Si distinguono principalmente due forme di diabete: diabete di tipo 1 (diabete autoimmune) e diabete di tipo 2 (diabete insulino resistente).
Diabete di tipo 1 (T1D): è una malattia autoimmune. Con questo termine si intende una malattia causata da un non corretto funzionamento del sistema immunitario che riconosce come
estranea all'organismo una parte che invece appartiene al medesimo e la aggredisce. Nel caso del T1D l'autoimmunità coinvolge le β−cellule pancreatiche che vengono completamente distrutte. La
conseguente assenza di insulina comporta pertanto la necessità di somministrare insulina dall'esterno.
Diabete di tipo 2 (T2D): NON è una malattia autoimmune ed è dovuta ad una insufficiente produzione di insulina da parte delle β-cellule e/o da una ridotta risposta delle cellule al
segnale insulinico. E' una malattia poligenica e fattori ambientali/comportamentali giocano un ruolo rilevante sul quadro clinico della malattia.

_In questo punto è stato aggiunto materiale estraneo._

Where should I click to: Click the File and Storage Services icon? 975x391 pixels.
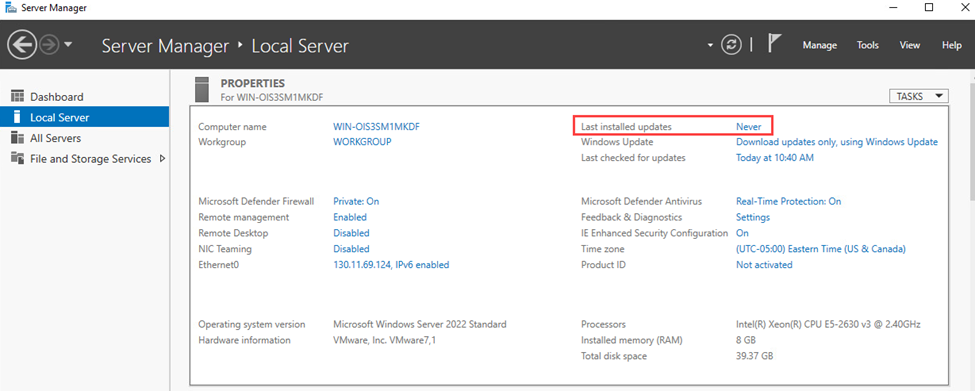click(17, 159)
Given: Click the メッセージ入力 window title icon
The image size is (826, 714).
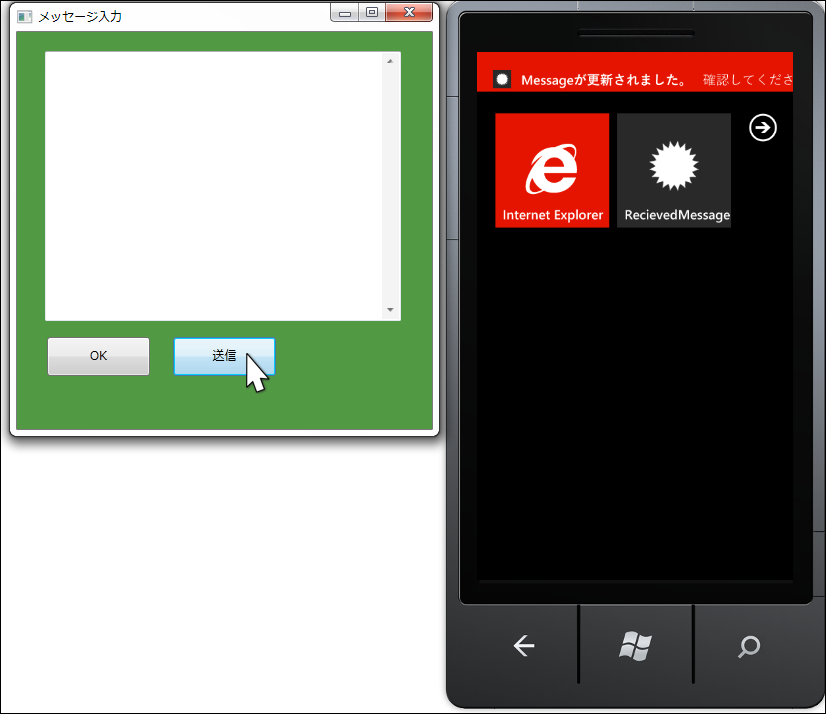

Altre forme di diabete mellito: MODY (Maturity Onset Diabetes of the Young), PNDM (Permanent Neonatal Diabetes Mellitus) e TNDM (Transient Neonatal Diabetes Mellitus). Sono forme di diabete molto
diverse l'una dall'altra per quanto riguarda il quadro clinico della malattia (età all'esordio,gravità della malattia, complicanze, ecc ecc). Hanno in comune il fatto di essere tutte forme
monogeniche di diabete, cioè una sola mutazione in un solo gene è sufficiente a scatenare la malattia. Si conoscono già molti geni responsabili per il MODY (GK, HNF1a, HNF1b, IPF1, HNF4a, Tgase2,
...), per il PNDM (KCNJ11, INS, GK, SUR1) e per il TNDM (SUR1) mentre altri devono ancora essere individuati. Conoscere il gene causativo del diabete monogenico è molto importante ai fini di
prevederne il decorso clinico, per consulenza genetica e, in alcuni casi, per individuare il trattamento terapeutico adeguato.
Insulina: ormone proteico prodotto e secreto dalle β-cellule del pancreas. L'innalzamento del livello di glucosio circolante a seguito di un pasto induce la secrezione dell'insulina, che segnala agli organi preposti (principalmente fegato, tessuto adiposo e muscolo) la necessità di immagazzinare il glucosio riportandone quindi il livello alla normalità.